The GFC has left their country crippled, due in no small part to the short-sighted, self-serving actions of lawyers like Egill and futures-trading businessmen like Hrafn – two greedily ambitious young men with a love of living an adrenaline- and drug-fuelled life on the edge.
Although outwardly more settled, their girlfriends – psychologist Vigdís and journalist Anna – are also deeply troubled, not least of all by doubts about their current relationships.
Week one of the journey has passed relatively smoothly, but as the foursome presses on late one night, hungry, exhausted and desperately seeking shelter from a ferocious volcanic sandstorm, their luck expires. Suddenly, with visibility close to zero, their vehicle strikes something immense.
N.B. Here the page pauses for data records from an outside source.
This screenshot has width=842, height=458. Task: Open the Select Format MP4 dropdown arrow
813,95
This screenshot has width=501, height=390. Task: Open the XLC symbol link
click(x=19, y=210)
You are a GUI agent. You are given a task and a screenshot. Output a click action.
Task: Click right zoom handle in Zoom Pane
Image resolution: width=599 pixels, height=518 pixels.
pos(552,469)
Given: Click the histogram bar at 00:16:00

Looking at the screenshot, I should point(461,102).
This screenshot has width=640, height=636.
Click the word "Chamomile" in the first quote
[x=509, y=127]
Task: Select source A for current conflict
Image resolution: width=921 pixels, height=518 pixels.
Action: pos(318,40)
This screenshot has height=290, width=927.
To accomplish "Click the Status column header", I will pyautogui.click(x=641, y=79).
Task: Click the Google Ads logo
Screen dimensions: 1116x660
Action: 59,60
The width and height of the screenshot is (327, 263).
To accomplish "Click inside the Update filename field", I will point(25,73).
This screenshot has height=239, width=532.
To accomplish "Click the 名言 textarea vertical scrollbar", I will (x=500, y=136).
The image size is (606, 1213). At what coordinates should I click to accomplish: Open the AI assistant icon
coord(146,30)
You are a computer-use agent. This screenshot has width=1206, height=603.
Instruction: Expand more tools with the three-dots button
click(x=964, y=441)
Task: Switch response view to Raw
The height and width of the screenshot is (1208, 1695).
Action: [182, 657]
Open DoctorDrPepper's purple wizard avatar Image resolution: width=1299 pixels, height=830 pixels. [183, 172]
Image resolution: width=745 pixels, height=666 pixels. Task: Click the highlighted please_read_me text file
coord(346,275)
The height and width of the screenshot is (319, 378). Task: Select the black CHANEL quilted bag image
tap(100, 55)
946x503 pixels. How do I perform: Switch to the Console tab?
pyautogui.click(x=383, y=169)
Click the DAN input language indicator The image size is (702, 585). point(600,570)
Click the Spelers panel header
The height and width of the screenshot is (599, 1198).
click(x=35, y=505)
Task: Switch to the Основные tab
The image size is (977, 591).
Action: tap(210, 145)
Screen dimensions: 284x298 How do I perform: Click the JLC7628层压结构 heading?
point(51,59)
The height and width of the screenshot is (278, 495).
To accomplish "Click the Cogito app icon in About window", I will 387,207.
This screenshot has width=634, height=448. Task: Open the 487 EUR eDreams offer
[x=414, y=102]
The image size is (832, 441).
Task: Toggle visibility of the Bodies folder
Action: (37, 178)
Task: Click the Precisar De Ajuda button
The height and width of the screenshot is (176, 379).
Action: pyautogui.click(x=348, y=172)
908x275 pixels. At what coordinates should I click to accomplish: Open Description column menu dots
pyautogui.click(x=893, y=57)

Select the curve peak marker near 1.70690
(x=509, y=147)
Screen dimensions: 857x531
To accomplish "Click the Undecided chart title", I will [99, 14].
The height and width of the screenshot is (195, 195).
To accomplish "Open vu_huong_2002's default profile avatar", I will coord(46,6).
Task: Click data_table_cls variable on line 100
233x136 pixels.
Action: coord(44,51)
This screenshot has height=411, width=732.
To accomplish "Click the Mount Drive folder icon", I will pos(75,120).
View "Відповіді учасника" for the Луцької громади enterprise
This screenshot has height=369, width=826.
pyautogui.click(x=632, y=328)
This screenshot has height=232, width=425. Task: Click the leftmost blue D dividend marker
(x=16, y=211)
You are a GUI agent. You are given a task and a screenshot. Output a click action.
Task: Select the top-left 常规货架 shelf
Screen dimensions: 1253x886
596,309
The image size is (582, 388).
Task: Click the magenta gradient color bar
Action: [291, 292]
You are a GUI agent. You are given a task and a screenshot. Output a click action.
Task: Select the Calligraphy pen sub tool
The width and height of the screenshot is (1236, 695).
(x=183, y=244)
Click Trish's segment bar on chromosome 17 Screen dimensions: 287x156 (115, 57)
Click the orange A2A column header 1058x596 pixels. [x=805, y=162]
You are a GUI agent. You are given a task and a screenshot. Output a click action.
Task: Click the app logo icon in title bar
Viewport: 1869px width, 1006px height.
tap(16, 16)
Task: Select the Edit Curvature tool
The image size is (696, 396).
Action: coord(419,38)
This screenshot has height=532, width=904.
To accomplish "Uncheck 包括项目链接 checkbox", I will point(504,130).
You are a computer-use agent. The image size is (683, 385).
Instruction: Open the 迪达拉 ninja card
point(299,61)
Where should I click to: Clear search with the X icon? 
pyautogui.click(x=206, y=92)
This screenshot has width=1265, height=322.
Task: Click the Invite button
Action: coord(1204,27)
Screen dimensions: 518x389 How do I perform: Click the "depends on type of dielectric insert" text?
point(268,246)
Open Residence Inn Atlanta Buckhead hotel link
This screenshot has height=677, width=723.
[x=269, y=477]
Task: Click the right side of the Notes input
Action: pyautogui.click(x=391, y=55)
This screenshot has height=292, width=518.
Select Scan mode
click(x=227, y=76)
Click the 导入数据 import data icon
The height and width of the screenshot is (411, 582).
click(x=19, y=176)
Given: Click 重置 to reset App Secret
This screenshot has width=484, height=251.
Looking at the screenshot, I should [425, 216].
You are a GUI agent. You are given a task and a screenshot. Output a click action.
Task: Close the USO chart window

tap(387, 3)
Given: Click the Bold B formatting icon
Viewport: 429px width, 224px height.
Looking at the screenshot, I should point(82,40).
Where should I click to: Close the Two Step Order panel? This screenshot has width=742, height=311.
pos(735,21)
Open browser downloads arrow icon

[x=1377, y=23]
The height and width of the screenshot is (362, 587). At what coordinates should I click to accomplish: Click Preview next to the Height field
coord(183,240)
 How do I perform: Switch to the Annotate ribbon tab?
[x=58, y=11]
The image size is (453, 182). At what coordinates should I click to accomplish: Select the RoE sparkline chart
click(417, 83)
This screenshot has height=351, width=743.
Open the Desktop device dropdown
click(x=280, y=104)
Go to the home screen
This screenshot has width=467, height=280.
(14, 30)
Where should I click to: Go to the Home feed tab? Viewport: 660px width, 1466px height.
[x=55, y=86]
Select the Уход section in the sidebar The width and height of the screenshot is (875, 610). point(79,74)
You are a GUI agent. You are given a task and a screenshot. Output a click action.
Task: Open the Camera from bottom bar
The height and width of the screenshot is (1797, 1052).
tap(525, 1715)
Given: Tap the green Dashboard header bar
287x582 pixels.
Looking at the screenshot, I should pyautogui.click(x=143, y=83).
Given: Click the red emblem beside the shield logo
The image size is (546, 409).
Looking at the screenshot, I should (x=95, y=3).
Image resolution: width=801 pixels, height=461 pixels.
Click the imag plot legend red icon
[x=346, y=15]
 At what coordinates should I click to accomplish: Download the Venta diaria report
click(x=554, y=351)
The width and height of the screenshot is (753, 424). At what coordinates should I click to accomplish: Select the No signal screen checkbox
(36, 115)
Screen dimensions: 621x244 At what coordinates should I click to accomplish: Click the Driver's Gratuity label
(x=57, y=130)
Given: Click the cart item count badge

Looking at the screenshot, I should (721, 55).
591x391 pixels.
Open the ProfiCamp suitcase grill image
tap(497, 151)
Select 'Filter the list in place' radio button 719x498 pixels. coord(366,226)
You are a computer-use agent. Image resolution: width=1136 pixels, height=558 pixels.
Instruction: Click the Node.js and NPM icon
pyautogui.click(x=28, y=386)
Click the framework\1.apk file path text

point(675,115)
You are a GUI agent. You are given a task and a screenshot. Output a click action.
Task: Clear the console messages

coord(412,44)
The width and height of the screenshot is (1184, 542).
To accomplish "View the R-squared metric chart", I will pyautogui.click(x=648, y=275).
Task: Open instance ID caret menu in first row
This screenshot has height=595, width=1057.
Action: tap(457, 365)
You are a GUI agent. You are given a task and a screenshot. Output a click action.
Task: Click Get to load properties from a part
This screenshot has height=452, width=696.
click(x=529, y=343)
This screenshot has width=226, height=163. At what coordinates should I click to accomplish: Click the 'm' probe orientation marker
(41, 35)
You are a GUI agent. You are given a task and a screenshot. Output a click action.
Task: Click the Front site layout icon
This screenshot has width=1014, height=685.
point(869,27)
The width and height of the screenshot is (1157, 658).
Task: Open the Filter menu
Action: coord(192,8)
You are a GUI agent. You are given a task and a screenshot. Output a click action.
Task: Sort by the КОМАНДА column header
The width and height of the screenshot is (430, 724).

Stranded in an unmapped, supposedly uninhabited wasteland, the group begins to experience a series of increasingly bizarre scenarios.
How can a farming couple in the middle of nowhere eke out an existence without livestock? Why are two supposedly wild Arctic foxes lurking alarmingly close to a homestead?
As resentment and distrust escalate, can the four city-dwellers find a way of escaping what has become a truly terrifying rural ordeal?
Author Steinar Bragi seamlessly blends reality and paranoia, actuality and imagination to create a novel that has been described to perfection as Iceland’s Twin Peaks.